Во время большого подъема воды эти мелкие суда нестерпимо нам мешали. Мы проходили одну протоку за другой, и для меня раскрывался новый мир; но если только в протоке встречалось особенно узкое место — мы там непременно наскакивали на мелкое судно, а если ого там не оказывалось — мы сталкивались с ним в еще худшем месте, то есть при выходе из протоки, в самом мелководье, — и тут уж по было конца обмену любезностями, в высшей степени сомнительными.
Иногда, когда мы посреди Миссисипи осторожно нащупывали дорогу сквозь туман, глубокая тишина вдруг нарушалась дикими криками и грохотом жестяных сковород, а через мгновение вблизи от нас смутно вырисовывался сквозь серую мглу бревенчатый плот. Тут уж было не до перебранки: отчаянно звоня, мы на всех парах убирались подальше. Как правило, пароходам не полагается, если только есть на то возможность, стукаться ни о скалы, ни о крепко сколоченные плоты.
Вам, пожалуй, покажется невероятным, что многие пароходные служащие возили с собой в те давно ушедшие дни речной навигации изрядный набор религиозных брошюр. Но это правда! Раз двадцать на дню, когда мы с трудом переваливали через перекат, эти мелкие жулики-суденышки собирались в излучинах, милях в двух впереди нас. Спущенный с одного из них небольшой ялик, крепко работая веслами, с трудом добирался до нас через водную пустыню. Гребцы разом подымали несла под нашим ютом и, запыхавшись, орали: «Дайте газе-е-ту!», в то время как ялик тянуло под корму. Второй помощник выбрасывал пачку новоорлеанских газет. Если их подбирали без всяких комментариев, то сразу можно было заметить, что к нам приближается еще около дюжины яликов. Вы понимаете: они ждали, что дадут первому ялику. А поскольку оттуда не слышали никаких замечаний — все сразу налегали на весла и шли к нам; и по мере того как они подходили, второй помощник сбрасывал им аккуратные стопки религиозных брошюр, привязанных к дощечкам. Просто трудно себе представить, чтобы двенадцать пакетов религиозной литературы, беспристрастно разделенных между двенадцатью командами гребцов, которые из-за них гнали лодку по жаре целых две мили, могли вызвать такое невероятное количество ругани!
Как я уже говорил, большой подъем воды показал мне новый мир. Когда река выступила из берегов, мы забросили наши старые маршруты и ежечасно проходили над мелями, прежде выдававшимися футов на десять над водой; мы вплотную срезали самые корявые берега, как, например, берег у Мадридской заводи, которого раньше всегда избегали; мы громыхали сквозь протоки вроде «Восемьдесят второй» (где устье всегда представляло сплошную стену сплавного леса), и вот уже оказывались поблизости от нужного нам места.

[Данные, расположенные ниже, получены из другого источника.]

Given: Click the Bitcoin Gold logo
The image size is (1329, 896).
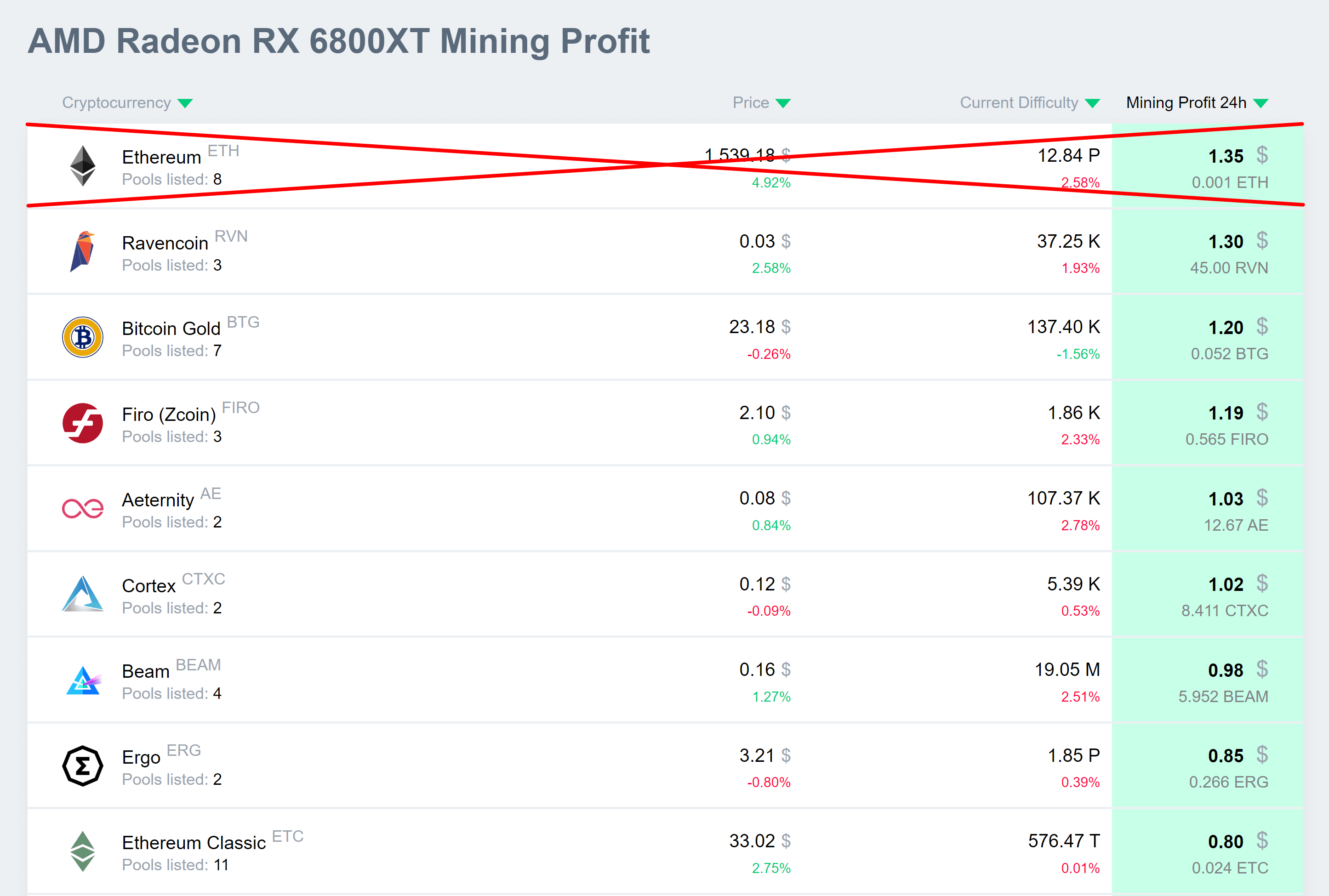Looking at the screenshot, I should [83, 337].
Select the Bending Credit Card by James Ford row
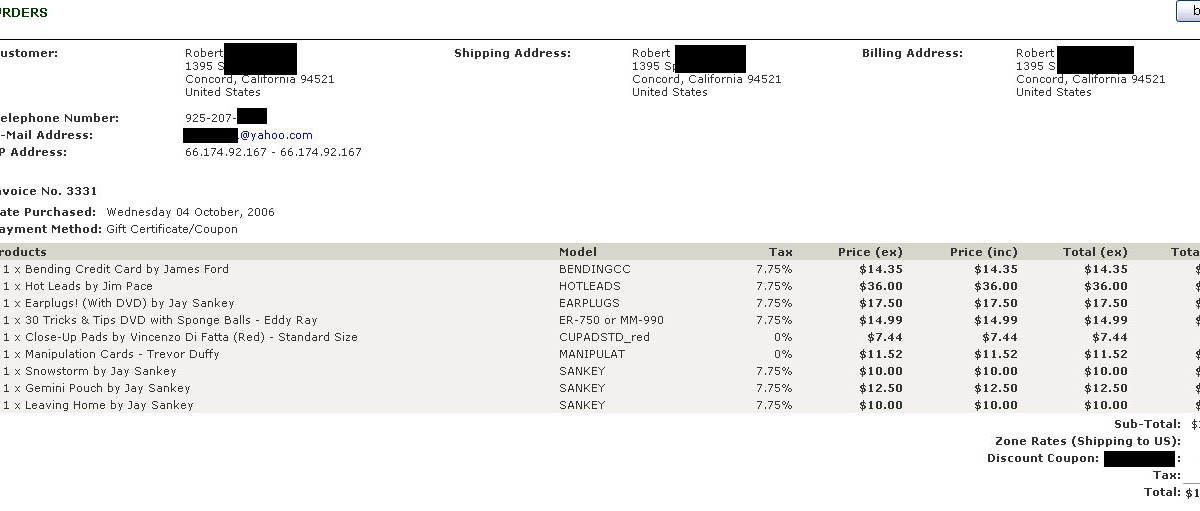Screen dimensions: 1200x511 click(600, 269)
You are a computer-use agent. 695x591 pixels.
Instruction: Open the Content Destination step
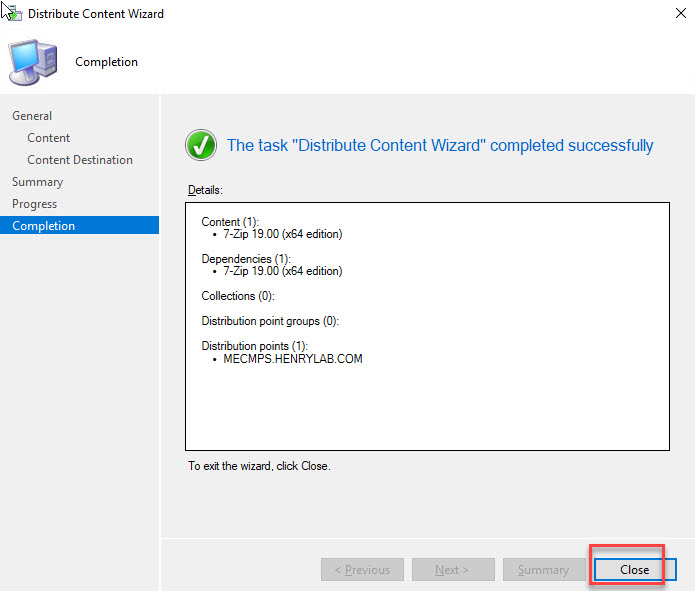tap(80, 160)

Некоторые из проток были совершенно пустынны. Густой девственный лес нависал над обоими берегами извилистого узкого рукава, и казалось, что тут никогда раньше не ступала человеческая нога. Качались плети дикого винограда, зеленые лужайки и поляны мелькали мимо нас, цветущие ползучие растения шевелили красными цветами на вершинах высохших стволов, — и все щедрое богатство леса зря пропадало в этом безлюдье. В таких протоках чудесно вести пароход: они глубоки, если не считать устья, и течение в них слабое; вода у мысов абсолютно неподвижна, а скрытые берега так отвесны, что там, где сплошь нависает нежная зелень ив, борты парохода словно погружаются в нее, и ты как будто летишь по воздуху.
За некоторыми островами нам попадались жалкие маленькие фермы и еще более жалкие бревенчатые хижинки. Хлипкие изгороди из жердей торчали на фут или на два над водой, а на верхней перекладине сидели, как на насесте, один или два местных обитателя — обтрепанные, дрожащие от лихорадки, желтолицые и несчастные существа мужского пола: локти на коленях, подбородки в ладонях; они жевали табак и сквозь редкие зубы обстреливали плевками плывущие мимо щепки. А остальное семейство в это время ютилось вместе с немногочисленной живностью на пустой плоскодонной барже, тут же пришвартованной: на ней придется им стряпать, есть и спать в течение немалого количества дней, а может быть, и недель, пока река не спадет на два-три фута и не позволит им вернуться в их бревенчатую хижину, к их вечной лихорадке, — очевидно, милосердное провидение послало им лихорадку, чтоб они могли хотя бы трястись в ознобе, не трогаясь с места, — все-таки моцион!
Такой своеобразный пикник на воде природа устраивала им дважды в год: во время декабрьского подъема воды на Огайо и июньского — на Миссисипи. И все же это были благотворные перемены, потому что они давали этим несчастным возможность время от времени воскресать и наблюдать жизнь, когда проходил пароход. И они ценили этот дар небес и, широко разинув рот и раскрыв глаза, старались не упустить ничего в эти исключительные часы. Но непонятно — что они делали, чтобы не умереть с тоски, когда вода спадала?!
Однажды в одной из этих красивых проток путь нам преградило большое упавшее дерево. Это показывает, насколько узки бывают иные протоки. Пассажиры целый час разгуливали в девственной чаще, пока матросы не срубили этот мост; вы сами понимаете, что повернуть назад было немыслимо.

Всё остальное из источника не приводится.